SSD Lifetime Estimation Revisited

Back in 2013 I wrote a post about how long I thought my SSD would last based on the amount of data I write to the drive on a daily basis. Back then my daily write rate was 10 GB a day and based on a calculation method of Anandtec I estimated the lifetime of my SSD to be at least 14 years. In the meantime others have done practical tests of how many write cycles SSDs really endure before they die so I came back to the topic once more with my usage scenario.

Things are a bit strange on my system as depending on where I look I get different numbers. On the file system level there’s the following command to get the number of bytes written to a partition:

sudo tune2fs -l /dev/xxx  [replace xxx with the partitions of a drive]

The second one looks like this and should give the same result:

cat /sys/fs/ext4/sdaXXX/lifetime_write_kbytes [replace xxx with the partitions of a drive]

In my case the accumulated file system level values show that 36 TB of data were written to the two main partitions I use on my SSD over 2 years. That would be 46 GB a day. That’s a lot more than the 10 GB I measured a couple of years ago but it does not seem to be out of the ordinary according to this article on Heise (in German).

At first I had no idea what could possibly write 46 GB a day to my SSD so I had a closer look at the block level write counter for a couple of days with the following command:

# data written to sda since the last reboot in GB
awk '/sda/ {print $3"\t"$10 / 2 / 1024 / 1024}' /proc/diskstats

Here, I still get the 10 GB a day on average. Once a week however, a TRIM is made, which makes this counter jump tremendously. Mystery solved. Probably, TRIMs do not count towards the data written to the SSD but since I’m not entirely sure, let’s assume the worst case and include it. Fortunately it turns out that even if my usage is 5 times higher than measured on the block level without TRIMs, I’m still on the safe side. Samsung says that my 1 TB 850 Evo drive has a write endurance of 150 TB. And the Heise article already linked to above says that even this is a gross understatement, as the predecessor of my SSD was guaranteed by Samsung to endure 70 TB of data written to it and in reality only failed after writing over 1200 TB of data to it.

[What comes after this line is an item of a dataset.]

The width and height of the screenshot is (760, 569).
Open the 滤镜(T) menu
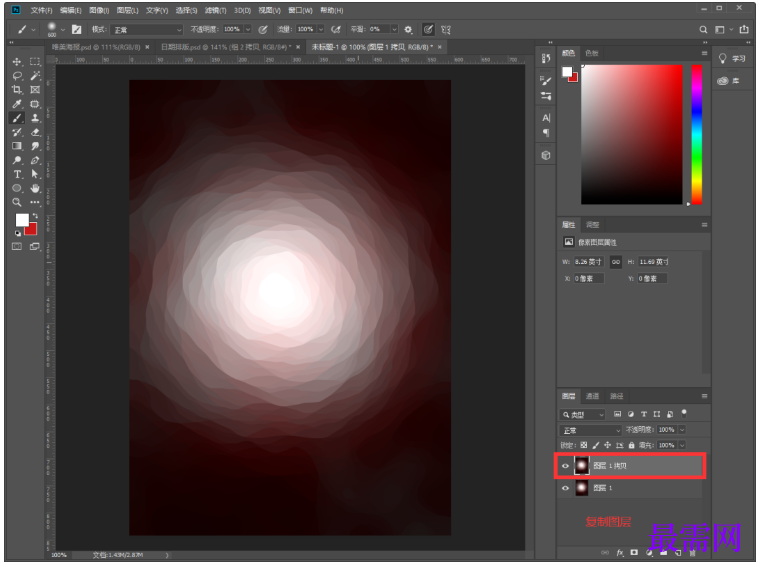(x=213, y=10)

So if I take Samsung’s number I’m good with my 850 Evo for at least 8 years, and far more than 60 years if I take the Heise numbers. Both values are reassuring as I hope that at least in another 5 years, SSDs will have become cheaper again so I can upgrade from my 1 TB to at least a 2 TB drive. I’d do it today but the price for a 2 TB SSD is still around €600 where it has been for several years now. Not that I would have much of a choice in 5 years anyway as by then I expect that most notebooks will no longer support 2.5″ drives and instead have fully migrated to the m.2 format.